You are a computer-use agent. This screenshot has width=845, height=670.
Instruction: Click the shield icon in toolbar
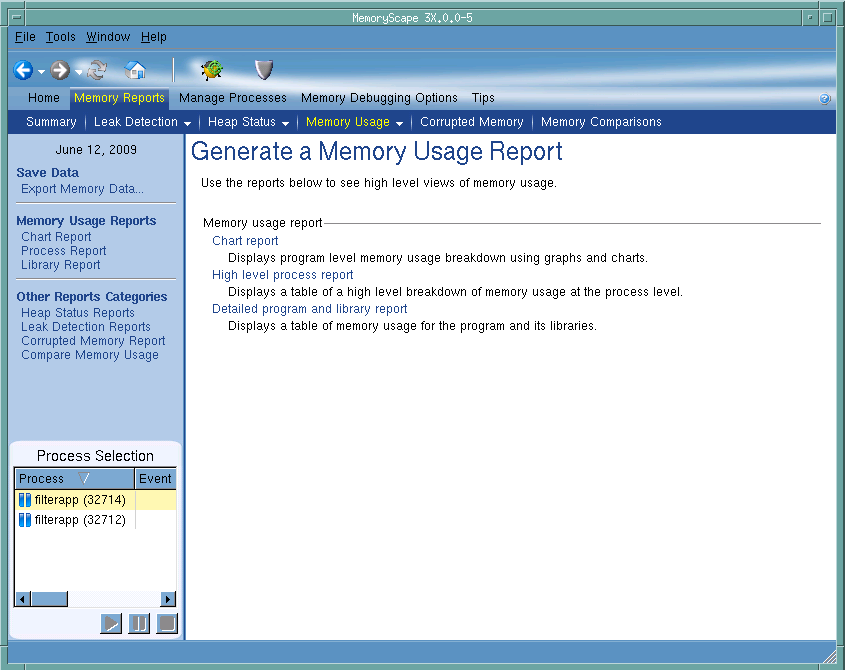point(263,70)
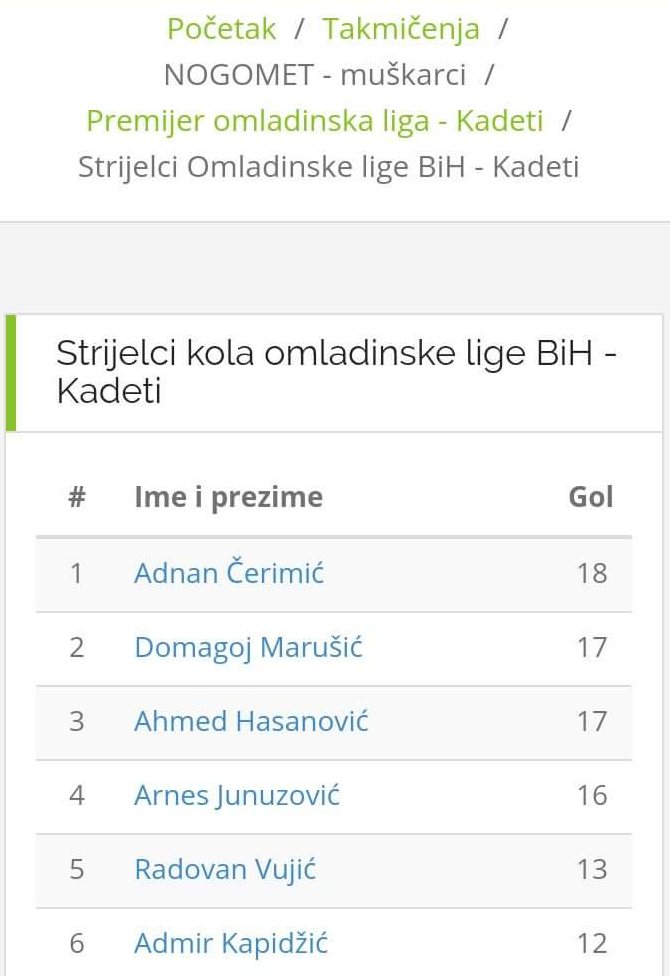
Task: Click the Gol column header
Action: coord(590,497)
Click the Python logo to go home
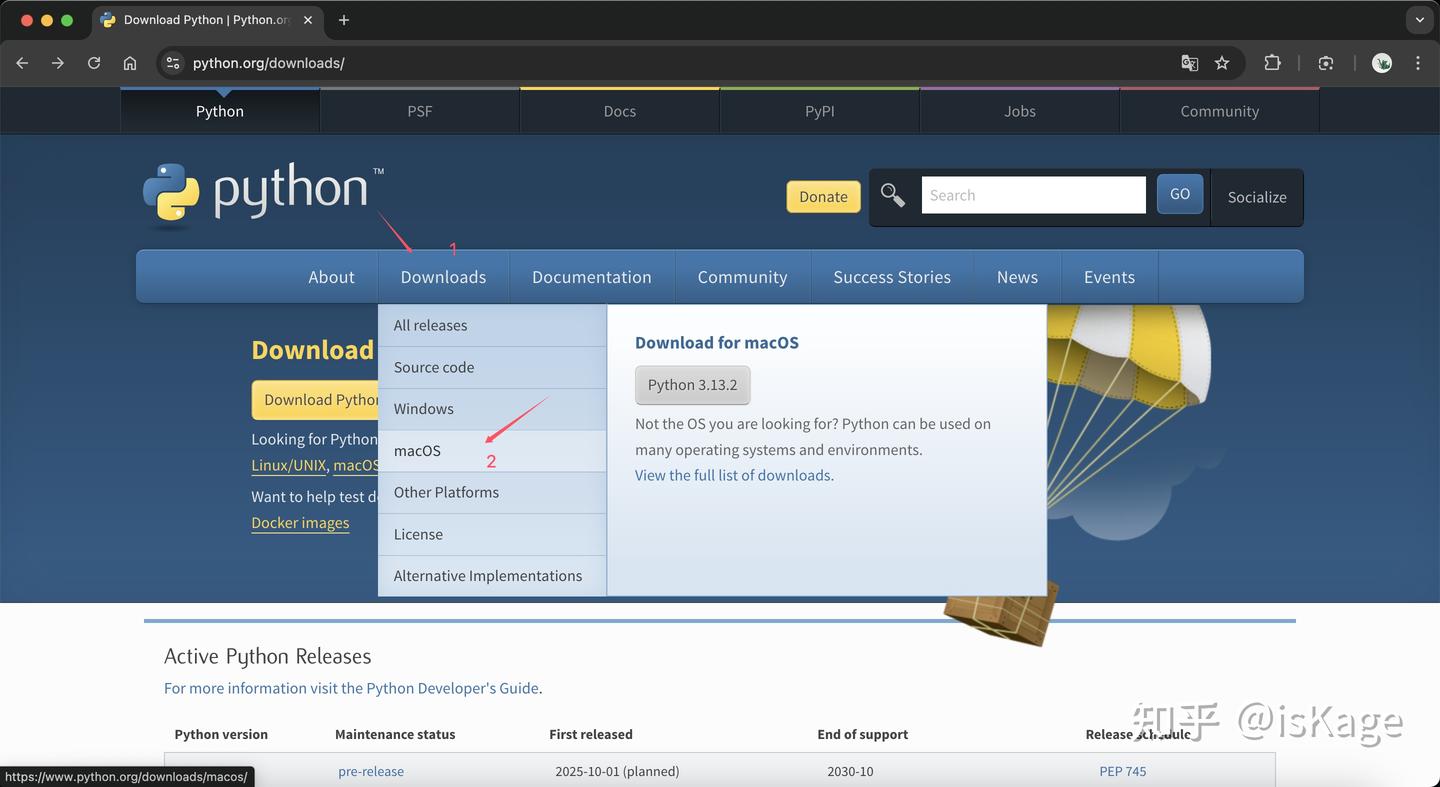 coord(260,192)
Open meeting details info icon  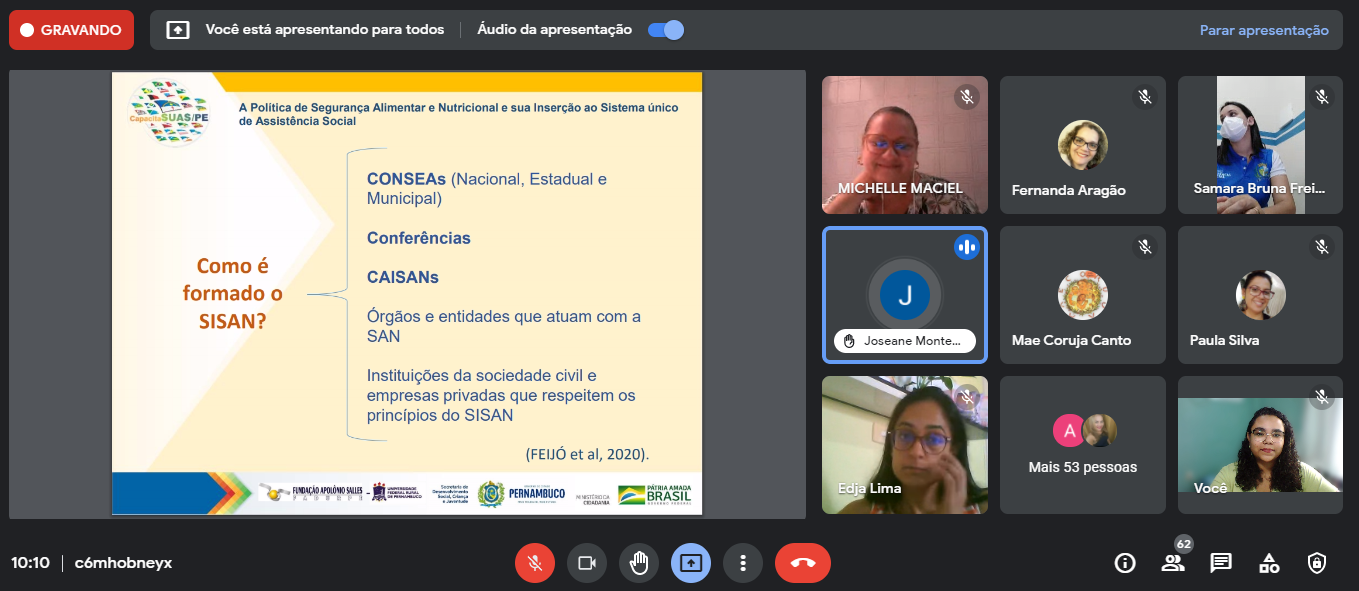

::::

**TASK GOAL:**
Repeat every record precisely. Any picture among them stays out of the copy.

**FINAL ANSWER:**
You are a computer-use agent. This screenshot has width=845, height=670.
Instruction: Click the shield icon in toolbar
point(263,70)
Task: Click the Gol column header
Action: coord(590,497)
Click the Python logo to go home
 coord(260,192)
Open meeting details info icon  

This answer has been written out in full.